▸ Raw data:

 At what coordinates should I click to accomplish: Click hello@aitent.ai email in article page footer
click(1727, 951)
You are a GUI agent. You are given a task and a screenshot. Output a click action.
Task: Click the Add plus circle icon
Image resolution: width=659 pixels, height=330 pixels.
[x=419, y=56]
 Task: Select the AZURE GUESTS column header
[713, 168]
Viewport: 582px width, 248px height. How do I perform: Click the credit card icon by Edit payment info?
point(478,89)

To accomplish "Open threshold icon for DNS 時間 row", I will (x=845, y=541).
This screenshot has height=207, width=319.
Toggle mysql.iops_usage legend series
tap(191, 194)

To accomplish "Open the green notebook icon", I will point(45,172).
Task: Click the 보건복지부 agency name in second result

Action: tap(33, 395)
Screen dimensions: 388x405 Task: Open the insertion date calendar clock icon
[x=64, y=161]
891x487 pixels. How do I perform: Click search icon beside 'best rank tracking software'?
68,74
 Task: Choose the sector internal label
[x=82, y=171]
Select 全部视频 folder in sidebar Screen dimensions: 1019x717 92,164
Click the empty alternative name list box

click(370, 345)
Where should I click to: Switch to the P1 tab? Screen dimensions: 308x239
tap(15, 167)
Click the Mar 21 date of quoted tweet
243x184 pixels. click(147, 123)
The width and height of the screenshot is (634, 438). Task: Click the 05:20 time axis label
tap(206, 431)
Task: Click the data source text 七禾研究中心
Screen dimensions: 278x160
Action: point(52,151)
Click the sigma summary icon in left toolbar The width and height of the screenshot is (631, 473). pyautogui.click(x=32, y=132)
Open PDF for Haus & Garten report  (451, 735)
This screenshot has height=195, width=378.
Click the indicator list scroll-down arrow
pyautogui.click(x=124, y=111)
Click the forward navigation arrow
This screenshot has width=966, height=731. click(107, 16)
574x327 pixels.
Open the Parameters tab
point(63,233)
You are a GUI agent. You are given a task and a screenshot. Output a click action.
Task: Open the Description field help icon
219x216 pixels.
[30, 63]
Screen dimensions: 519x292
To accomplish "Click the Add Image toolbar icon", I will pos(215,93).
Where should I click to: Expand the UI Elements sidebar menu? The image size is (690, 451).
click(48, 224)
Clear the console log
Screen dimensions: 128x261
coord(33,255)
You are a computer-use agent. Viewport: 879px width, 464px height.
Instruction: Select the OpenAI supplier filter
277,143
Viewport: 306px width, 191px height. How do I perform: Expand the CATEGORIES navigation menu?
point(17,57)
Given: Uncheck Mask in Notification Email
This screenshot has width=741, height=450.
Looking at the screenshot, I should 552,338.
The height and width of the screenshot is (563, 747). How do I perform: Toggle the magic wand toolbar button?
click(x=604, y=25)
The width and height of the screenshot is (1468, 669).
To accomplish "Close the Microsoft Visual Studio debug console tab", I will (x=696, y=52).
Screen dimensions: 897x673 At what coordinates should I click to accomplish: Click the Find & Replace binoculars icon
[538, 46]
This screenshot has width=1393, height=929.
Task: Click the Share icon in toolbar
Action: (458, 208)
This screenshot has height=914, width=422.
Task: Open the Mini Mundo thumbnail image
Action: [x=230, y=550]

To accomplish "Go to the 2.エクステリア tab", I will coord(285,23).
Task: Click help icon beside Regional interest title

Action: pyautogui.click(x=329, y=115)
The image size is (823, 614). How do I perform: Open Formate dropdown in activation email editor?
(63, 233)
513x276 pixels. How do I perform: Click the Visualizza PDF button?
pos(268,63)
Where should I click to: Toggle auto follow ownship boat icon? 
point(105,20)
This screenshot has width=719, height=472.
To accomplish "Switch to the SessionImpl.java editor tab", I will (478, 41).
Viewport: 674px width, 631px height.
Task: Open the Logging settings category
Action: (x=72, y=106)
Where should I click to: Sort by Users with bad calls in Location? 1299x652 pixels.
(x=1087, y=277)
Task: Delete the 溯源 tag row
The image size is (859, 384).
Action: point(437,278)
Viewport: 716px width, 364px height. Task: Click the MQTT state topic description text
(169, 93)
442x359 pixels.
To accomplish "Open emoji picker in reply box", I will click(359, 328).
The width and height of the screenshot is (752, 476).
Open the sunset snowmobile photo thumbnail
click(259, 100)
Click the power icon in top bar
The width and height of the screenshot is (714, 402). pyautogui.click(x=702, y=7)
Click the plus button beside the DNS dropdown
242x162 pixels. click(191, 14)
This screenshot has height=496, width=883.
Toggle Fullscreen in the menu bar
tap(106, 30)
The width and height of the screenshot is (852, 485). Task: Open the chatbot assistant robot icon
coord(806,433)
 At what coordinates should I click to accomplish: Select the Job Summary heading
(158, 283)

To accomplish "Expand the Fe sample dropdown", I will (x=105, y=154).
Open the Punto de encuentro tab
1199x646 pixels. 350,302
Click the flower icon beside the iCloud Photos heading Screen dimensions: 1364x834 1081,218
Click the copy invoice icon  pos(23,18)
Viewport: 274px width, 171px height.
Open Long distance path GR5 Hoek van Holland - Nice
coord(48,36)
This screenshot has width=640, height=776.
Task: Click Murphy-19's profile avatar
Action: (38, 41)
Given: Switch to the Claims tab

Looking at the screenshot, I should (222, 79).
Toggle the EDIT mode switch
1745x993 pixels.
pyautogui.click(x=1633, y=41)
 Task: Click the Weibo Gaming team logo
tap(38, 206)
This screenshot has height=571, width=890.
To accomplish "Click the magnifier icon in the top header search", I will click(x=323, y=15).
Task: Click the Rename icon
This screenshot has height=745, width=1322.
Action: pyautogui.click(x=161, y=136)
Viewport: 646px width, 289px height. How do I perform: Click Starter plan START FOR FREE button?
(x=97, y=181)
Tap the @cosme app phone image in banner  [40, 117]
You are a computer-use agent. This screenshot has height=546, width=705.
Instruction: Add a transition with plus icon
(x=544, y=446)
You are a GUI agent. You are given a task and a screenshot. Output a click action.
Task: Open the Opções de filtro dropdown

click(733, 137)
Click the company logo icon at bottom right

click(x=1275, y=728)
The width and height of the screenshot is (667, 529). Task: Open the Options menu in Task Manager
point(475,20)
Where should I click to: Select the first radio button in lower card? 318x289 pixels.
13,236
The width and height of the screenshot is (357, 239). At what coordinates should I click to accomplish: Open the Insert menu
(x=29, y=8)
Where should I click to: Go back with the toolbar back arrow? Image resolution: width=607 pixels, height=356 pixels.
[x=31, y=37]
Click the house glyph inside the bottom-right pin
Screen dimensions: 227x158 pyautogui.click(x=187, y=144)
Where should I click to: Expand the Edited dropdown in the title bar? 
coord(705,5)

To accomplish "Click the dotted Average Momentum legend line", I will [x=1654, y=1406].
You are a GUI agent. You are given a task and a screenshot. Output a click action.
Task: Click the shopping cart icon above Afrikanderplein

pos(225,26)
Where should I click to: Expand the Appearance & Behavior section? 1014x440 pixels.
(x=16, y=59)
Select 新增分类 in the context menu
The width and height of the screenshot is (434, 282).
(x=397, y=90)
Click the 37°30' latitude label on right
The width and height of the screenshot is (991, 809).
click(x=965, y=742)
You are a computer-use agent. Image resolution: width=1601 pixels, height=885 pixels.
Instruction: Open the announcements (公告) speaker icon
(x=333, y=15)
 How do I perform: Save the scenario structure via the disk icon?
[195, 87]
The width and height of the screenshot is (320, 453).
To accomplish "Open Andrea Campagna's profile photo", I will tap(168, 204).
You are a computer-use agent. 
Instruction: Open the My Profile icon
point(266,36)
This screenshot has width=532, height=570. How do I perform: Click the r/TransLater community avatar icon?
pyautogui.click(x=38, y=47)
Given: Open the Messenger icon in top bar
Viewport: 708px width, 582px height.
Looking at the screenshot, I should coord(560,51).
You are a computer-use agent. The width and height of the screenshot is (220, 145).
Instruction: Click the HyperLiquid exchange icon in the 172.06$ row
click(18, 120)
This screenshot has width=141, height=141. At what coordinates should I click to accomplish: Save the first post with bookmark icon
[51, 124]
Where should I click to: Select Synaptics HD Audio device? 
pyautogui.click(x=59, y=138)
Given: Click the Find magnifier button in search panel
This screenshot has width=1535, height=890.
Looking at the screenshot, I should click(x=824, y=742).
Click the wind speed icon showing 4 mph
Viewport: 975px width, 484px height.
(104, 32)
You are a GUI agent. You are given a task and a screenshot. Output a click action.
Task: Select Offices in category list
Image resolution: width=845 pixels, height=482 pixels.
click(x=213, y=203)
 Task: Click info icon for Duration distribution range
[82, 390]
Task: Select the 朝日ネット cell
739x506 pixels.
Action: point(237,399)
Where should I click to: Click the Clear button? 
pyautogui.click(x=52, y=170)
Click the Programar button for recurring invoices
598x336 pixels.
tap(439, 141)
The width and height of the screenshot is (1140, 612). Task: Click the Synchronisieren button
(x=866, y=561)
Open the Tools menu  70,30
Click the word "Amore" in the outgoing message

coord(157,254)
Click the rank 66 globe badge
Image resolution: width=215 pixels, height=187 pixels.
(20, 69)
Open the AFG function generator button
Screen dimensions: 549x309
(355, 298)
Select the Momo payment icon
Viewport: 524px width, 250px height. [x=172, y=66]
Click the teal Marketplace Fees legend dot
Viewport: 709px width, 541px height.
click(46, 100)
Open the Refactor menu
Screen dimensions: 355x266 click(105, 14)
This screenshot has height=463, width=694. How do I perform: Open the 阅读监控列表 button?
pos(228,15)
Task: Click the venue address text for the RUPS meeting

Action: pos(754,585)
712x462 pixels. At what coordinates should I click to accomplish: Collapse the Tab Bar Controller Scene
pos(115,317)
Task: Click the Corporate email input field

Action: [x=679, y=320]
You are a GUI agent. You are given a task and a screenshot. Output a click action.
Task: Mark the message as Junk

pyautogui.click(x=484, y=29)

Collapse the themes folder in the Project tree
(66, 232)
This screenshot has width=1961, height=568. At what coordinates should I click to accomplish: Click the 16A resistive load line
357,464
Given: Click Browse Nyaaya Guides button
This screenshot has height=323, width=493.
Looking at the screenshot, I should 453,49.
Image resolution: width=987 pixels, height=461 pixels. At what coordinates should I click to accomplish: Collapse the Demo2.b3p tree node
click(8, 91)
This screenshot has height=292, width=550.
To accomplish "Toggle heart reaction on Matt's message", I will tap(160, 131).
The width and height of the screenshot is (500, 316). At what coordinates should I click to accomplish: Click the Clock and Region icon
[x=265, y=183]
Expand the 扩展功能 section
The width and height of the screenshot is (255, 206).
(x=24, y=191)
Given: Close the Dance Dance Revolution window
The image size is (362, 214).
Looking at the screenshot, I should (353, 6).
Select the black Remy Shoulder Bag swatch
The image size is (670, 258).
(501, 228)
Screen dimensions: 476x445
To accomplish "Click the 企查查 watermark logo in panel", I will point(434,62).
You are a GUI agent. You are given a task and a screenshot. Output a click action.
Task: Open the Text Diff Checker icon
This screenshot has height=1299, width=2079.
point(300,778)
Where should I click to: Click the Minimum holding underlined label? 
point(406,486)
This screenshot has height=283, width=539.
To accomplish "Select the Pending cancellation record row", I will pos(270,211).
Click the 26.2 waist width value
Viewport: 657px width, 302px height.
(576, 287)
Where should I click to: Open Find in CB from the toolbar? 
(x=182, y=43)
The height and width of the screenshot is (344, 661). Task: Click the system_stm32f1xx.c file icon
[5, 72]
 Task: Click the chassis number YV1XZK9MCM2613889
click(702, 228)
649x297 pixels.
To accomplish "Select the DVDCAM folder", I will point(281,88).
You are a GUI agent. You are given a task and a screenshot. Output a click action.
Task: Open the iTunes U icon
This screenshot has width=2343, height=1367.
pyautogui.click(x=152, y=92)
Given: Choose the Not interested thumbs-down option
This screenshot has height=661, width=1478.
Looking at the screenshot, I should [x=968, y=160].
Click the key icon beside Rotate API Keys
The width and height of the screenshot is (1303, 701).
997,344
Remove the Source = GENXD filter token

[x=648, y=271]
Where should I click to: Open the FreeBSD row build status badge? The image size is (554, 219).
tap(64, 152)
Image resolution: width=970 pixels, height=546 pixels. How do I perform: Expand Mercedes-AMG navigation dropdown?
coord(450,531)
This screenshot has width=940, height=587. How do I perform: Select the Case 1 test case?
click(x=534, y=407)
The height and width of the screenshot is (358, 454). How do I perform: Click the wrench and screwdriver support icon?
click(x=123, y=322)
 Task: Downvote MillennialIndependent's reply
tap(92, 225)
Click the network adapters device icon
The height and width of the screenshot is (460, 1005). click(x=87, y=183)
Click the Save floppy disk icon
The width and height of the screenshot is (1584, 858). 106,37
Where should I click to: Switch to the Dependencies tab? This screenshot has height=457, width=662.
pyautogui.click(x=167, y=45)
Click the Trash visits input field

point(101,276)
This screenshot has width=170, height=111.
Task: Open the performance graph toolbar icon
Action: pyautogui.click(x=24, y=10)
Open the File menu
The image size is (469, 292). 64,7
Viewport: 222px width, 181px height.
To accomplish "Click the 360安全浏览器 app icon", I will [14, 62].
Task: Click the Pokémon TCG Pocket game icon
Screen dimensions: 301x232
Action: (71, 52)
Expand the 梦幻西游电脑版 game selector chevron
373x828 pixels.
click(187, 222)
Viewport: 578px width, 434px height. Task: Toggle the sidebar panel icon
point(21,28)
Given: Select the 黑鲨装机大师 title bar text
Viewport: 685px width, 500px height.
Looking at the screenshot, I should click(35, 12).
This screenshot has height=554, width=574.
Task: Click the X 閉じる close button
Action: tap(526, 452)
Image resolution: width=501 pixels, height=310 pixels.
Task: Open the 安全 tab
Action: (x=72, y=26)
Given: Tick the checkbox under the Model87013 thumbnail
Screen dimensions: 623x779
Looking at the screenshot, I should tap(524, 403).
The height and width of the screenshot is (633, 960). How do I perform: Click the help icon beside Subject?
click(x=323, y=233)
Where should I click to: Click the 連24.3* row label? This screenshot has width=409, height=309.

▸ Task to complete:
Copy the stretch from the line containing "The width and height of the screenshot is (320, 453)." through the line containing "pyautogui.click(x=38, y=47)", swapping "Open" for "Select" and leaving everything else unchanged.

▸ Worked answer:
The width and height of the screenshot is (320, 453).
To accomplish "Select Andrea Campagna's profile photo", I will tap(168, 204).
You are a computer-use agent. 
Instruction: Select the My Profile icon
point(266,36)
This screenshot has width=532, height=570. How do I perform: Click the r/TransLater community avatar icon?
pyautogui.click(x=38, y=47)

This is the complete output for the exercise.